Cet appel à la réforme a généré de vives discussions. Dans une note adressée à plusieurs personnalités politiques telles qu'Édouard Philippe et Gabriel Attal, Cazeneuve décrit ses intentions de bouleverser le paysage fiscal français en affirmant : "Un électrochoc sinon tout va péter", comme il l’a déclaré au Parisien.
Cazeneuve souhaite mettre à disposition un soutien financier massif de 53 milliards d’euros, ciblant particulièrement les salariés qui subissent une pression croissante dans leurs vies professionnelles et personnelles. Son but est de réduire l’écart souvent frustrant entre salaire brut et salaire net. "C'est à eux qu'on demande de faire des efforts de plus en plus importants", a-t-il ajouté.

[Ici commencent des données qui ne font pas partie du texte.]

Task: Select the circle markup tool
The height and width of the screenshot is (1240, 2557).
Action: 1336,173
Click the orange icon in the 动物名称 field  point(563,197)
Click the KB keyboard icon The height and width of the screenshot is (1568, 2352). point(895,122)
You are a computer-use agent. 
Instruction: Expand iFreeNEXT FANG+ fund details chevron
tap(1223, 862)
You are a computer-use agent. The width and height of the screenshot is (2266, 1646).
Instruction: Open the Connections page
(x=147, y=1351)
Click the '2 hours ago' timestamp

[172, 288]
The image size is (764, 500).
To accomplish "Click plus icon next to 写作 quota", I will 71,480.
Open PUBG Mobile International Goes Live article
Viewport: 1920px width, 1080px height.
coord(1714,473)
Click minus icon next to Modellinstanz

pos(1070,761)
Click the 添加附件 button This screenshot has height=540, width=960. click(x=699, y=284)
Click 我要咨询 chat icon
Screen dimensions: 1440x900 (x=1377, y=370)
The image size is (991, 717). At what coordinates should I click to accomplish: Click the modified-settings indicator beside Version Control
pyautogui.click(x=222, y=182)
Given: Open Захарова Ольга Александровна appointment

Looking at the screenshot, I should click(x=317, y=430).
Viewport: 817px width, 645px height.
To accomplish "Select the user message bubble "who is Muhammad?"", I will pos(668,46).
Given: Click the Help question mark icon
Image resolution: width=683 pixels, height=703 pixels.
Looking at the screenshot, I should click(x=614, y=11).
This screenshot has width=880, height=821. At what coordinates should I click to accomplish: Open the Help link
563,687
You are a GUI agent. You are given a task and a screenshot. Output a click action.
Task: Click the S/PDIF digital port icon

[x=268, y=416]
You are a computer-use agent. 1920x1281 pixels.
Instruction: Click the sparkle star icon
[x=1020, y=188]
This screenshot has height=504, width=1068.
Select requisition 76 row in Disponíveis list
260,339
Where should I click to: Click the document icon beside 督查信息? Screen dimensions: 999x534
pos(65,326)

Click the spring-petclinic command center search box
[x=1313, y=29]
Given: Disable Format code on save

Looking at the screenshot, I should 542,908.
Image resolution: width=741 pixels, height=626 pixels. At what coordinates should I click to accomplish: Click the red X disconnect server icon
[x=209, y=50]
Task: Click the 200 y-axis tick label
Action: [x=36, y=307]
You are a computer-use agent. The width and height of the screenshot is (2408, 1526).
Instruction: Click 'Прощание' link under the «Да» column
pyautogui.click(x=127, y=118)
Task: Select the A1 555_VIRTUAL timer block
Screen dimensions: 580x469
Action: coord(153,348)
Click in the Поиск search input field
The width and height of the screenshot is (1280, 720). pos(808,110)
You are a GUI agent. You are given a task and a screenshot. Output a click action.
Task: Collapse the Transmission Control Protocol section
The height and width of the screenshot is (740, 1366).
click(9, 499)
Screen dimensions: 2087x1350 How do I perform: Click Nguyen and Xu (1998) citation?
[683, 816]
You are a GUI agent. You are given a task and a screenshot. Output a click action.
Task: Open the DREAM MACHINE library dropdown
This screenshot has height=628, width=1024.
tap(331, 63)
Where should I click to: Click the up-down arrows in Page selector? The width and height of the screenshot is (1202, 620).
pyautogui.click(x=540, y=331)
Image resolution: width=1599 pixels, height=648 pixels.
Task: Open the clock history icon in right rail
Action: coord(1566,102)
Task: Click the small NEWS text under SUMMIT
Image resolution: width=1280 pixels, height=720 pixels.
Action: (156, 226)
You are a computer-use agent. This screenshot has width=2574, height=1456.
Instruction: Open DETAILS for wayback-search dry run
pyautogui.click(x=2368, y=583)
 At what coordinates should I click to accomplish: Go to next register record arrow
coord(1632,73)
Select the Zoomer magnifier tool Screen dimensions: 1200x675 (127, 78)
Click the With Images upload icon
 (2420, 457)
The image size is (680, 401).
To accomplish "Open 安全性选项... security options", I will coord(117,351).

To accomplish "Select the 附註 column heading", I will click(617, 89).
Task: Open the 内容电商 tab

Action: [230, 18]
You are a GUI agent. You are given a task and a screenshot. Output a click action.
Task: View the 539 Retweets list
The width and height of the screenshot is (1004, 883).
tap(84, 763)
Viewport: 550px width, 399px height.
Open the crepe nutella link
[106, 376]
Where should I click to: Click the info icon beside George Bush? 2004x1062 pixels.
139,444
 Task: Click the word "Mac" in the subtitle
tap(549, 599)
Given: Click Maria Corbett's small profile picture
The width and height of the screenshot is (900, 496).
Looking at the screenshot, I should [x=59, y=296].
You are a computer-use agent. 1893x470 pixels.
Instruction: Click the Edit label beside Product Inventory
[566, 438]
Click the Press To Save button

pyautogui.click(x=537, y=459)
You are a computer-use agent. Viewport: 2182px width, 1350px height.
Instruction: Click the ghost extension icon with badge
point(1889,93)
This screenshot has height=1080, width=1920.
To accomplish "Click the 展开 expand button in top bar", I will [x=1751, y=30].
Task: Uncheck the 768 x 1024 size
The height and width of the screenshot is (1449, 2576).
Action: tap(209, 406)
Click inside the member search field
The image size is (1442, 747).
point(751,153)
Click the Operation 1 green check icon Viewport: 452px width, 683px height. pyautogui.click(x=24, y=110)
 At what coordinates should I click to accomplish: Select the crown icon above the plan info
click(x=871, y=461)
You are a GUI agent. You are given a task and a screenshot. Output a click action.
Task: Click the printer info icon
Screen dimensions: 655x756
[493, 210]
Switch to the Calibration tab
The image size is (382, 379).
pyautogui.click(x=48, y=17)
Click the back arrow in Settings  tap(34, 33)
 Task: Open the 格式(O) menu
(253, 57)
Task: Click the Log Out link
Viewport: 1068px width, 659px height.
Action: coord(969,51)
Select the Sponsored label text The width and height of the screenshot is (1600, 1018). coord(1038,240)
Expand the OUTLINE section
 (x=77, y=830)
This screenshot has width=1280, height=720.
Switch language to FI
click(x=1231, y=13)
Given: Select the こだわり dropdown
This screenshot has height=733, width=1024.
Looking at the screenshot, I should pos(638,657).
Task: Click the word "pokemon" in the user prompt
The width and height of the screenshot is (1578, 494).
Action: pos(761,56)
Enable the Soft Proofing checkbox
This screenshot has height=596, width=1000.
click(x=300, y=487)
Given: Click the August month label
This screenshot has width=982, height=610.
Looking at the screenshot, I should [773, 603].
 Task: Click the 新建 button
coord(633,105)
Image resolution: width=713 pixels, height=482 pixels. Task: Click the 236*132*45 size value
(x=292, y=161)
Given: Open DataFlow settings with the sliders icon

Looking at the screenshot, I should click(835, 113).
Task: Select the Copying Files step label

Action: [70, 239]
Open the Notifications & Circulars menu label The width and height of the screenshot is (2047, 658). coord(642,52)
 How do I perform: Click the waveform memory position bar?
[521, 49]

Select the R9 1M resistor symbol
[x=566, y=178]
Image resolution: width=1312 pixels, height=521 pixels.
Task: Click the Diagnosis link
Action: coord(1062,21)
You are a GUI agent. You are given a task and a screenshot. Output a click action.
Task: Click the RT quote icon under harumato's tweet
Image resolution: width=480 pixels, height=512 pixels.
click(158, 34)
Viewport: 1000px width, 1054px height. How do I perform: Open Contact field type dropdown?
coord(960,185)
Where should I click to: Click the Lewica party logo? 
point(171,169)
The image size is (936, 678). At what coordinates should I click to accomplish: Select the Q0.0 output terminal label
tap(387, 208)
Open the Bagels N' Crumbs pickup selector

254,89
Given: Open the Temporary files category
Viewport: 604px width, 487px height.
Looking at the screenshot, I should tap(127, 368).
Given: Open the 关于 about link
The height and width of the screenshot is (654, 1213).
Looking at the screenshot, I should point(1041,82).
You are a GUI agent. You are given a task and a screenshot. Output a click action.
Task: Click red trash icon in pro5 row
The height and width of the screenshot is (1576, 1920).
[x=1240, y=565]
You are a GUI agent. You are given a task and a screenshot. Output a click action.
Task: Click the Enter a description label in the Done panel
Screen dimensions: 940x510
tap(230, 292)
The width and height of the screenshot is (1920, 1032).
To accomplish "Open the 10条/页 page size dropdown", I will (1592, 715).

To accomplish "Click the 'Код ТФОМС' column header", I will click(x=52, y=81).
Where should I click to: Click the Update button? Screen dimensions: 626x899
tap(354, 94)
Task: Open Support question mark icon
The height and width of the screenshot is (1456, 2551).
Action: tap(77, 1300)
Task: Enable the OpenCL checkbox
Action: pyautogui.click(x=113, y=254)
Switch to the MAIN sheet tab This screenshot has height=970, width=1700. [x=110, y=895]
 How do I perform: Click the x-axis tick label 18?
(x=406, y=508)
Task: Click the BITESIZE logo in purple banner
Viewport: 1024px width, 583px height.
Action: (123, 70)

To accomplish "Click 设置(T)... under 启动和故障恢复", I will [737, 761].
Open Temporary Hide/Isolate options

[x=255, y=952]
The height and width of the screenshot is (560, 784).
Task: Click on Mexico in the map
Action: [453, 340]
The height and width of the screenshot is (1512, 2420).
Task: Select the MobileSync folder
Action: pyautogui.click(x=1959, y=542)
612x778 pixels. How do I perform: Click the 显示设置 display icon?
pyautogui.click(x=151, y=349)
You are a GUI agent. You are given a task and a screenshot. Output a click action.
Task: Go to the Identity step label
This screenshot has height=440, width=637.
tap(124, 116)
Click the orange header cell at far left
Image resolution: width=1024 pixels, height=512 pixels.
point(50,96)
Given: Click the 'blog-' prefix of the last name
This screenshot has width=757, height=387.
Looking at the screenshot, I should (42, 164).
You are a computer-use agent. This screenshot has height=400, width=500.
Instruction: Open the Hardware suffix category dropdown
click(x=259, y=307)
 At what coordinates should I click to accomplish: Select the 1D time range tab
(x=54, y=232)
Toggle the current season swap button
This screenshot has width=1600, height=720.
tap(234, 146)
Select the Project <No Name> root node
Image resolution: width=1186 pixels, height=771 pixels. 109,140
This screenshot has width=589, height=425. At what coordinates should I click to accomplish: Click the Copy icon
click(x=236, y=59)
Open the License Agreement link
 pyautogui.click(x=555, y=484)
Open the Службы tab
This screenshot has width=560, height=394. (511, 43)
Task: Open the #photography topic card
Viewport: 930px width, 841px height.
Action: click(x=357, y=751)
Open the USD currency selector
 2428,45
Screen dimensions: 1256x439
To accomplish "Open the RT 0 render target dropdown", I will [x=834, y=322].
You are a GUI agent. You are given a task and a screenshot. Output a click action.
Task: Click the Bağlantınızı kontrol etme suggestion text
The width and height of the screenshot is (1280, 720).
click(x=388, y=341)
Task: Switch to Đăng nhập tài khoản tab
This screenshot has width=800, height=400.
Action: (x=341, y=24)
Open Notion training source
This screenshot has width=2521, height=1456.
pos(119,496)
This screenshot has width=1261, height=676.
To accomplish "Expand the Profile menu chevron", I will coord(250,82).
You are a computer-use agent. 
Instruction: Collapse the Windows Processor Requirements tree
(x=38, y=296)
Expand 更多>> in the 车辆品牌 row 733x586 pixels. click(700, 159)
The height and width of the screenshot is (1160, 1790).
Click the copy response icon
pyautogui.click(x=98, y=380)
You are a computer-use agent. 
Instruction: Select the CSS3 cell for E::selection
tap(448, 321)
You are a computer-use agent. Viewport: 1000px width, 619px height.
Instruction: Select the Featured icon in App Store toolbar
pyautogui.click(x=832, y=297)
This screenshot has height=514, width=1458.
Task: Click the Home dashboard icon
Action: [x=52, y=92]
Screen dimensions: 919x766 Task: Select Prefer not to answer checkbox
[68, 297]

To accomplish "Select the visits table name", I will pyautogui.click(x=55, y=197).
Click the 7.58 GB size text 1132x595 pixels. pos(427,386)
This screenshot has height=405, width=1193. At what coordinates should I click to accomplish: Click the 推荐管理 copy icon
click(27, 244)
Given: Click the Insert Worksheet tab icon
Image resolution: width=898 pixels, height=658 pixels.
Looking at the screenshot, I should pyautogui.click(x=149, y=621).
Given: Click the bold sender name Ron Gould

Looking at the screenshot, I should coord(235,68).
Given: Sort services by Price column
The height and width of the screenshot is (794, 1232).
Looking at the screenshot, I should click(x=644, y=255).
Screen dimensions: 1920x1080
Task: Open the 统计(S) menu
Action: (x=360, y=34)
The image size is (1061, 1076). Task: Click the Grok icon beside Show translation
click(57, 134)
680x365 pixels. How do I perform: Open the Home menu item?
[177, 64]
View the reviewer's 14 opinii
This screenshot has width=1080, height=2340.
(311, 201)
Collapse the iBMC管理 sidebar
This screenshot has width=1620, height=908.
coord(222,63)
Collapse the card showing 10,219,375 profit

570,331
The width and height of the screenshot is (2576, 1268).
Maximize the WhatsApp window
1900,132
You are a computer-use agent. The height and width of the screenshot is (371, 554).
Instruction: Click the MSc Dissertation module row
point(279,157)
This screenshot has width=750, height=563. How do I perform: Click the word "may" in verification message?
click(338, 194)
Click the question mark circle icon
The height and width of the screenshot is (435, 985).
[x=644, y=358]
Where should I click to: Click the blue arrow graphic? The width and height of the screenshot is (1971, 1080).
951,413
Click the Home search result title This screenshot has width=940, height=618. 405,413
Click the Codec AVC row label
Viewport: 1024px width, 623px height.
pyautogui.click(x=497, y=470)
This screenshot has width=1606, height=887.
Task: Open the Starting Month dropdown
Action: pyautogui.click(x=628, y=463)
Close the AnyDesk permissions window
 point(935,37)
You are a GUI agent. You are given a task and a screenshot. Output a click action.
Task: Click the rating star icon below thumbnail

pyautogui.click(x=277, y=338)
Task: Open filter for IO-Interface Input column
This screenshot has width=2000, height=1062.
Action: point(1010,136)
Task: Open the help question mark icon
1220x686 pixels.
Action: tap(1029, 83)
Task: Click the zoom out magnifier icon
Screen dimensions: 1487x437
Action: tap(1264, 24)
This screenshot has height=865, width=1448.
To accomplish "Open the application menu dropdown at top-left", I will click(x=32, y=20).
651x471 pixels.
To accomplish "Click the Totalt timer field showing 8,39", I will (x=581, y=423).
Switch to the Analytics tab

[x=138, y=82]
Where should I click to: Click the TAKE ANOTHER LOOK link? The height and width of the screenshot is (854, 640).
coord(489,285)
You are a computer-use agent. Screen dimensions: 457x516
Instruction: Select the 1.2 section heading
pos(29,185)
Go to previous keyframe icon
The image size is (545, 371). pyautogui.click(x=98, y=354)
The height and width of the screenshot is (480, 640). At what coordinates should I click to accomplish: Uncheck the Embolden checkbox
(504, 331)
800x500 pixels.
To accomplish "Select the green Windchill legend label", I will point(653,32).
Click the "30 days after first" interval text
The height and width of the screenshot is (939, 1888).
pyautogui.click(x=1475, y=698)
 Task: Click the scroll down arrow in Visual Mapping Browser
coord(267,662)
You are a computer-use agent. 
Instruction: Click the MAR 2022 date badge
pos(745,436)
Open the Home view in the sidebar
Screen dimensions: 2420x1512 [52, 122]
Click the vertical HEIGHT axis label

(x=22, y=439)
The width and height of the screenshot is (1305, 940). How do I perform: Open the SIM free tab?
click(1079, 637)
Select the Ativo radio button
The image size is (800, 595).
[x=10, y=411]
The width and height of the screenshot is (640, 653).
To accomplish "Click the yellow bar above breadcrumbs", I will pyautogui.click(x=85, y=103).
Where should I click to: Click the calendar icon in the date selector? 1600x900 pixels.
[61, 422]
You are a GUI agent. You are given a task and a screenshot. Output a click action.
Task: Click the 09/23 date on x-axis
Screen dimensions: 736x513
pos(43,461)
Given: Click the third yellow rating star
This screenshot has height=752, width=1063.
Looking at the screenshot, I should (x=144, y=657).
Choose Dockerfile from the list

En plus d'alléger la fiscalité pour les jeunes familles afin de mieux soutenir leur pouvoir d'achat et leur capacité d'investissement, il propose un ajustement des parts familiales dans le calcul de l’impôt, mais aussi un relèvement du plafond du quotient familial. Cela inclut également une simplification pour les donations des grands-parents vers leurs petits-enfants.
Vers un retour de la taxe d’habitation
Cependant, ces mesures nécessitent des financements. Cazeneuve envisage le rétablissement de la taxe d'habitation pour équilibrer les comptes publics, soulignant que cette taxe avait une base large et touchait l’ensemble de la population, y compris les retraités. "C'est une mesure qui pourrait rétablir une certaine justice fiscale", a-t-il précisé.
En parallèle, il propose d’augmenter la TVA de 20% à 22% et d’augmenter d’un point la contribution sociale généralisée (CSG), tout en préservant les exonérations pour les retraités à faibles revenus. Un équilibre délicat que certains experts jugent risqué, mais qui pourrait être nécessaire selon les dires du député, pour générer un nouveau souffle économique.